The High Commissioner also updated delegates on the continuing reform process within UNHCR which, he said, is aimed at "finding the resources to protect more people, rescue more lives and bring home more refugees in safety and dignity."
Staffing at the agency's Geneva headquarters has been reduced by 30 percent, while global activities have increased by more than 50 per cent, he said. Work carried out by UNHCR's Global Service Centre in Budapest, Hungary would result in savings of US$13 million in rent and salaries in 2010 as compared to what it would have cost in Geneva.
Guterres also highlighted five global trends, which in combination with the world economic downturn, are causing crises to multiply and deepen. Population growth, urbanization, global warming, food, water and energy insecurity and migration are all more and more interconnected, he said.
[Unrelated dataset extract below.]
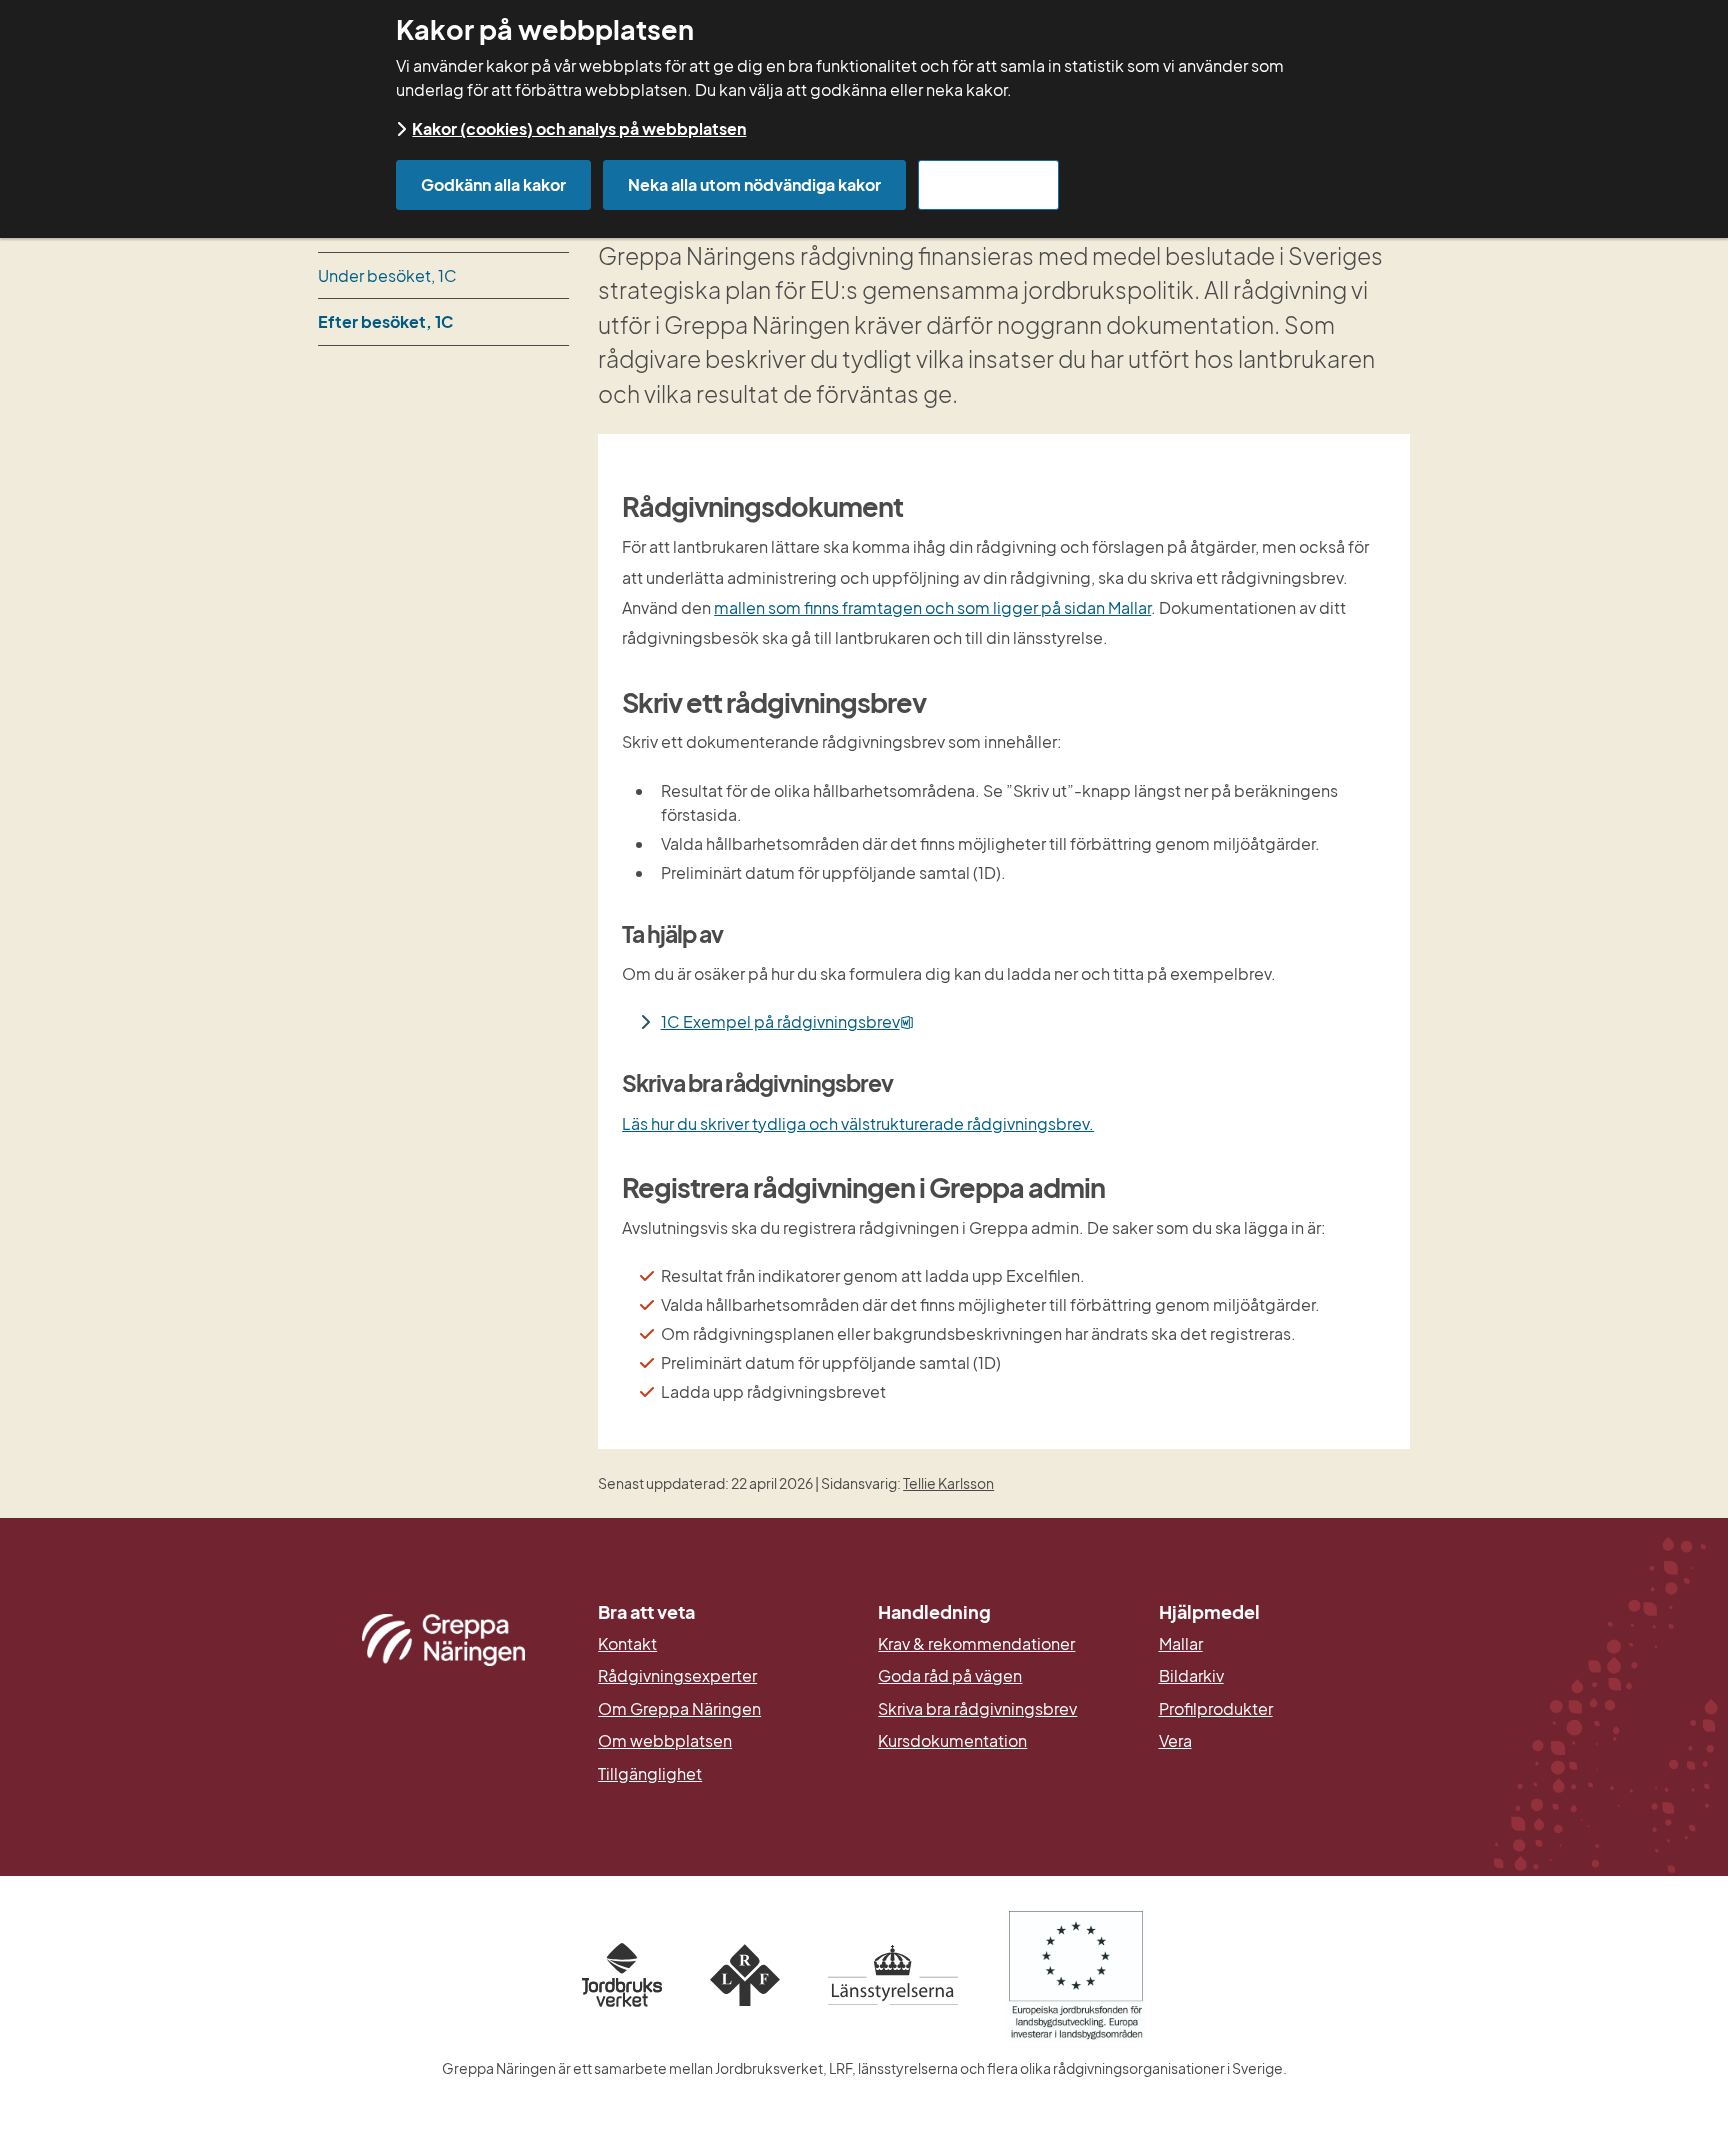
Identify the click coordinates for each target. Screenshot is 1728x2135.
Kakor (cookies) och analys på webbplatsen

Describing "an arc of crisis" stretching from south-west Asia to the Great Lakes of Africa, Guterres said two thirds of the world's refugees and three quarters of the 14.5 million internally displaced people assisted by UNHCR in 2008 resided in the area. In addition, nearly all significant internal displacement in 2009 had occurred there, notably in Pakistan, Somalia and the Democratic Republic of the Congo (DRC).
While some 600,000 refugees voluntarily repatriated last year, this represented a 17 percent decrease over the previous year and was the second lowest return figure in the past 15 years. "Massive repatriation movements are decelerating as the situations in Afghanistan, southern Sudan, DRC and elsewhere are less and less conducive to return and reintegration," Guterres told delegates.
With opportunities for repatriation and local integration declining, the demand for resettlement places is on the increase. Last year, UNHCR submitted more than 121,000 refugees for resettlement, twice as many as were put forward in 2006. "While this represents just over 1 percent of the total number of refugees in the world," said Guterres, "it is already a larger number of refugees than there are places available." The importance of resettlement as a durable solution will only increase, he said.
Joining Guterres at the opening of ExCom was UN High Commissioner for Human Rights Navanethem Pillay. The opening session also welcomed Djibouti and Moldova as new ExCom members. The week-long annual meeting reviews and approves UNHCR's programmes and budget, advises on protection issues and discusses a wide range of other topics.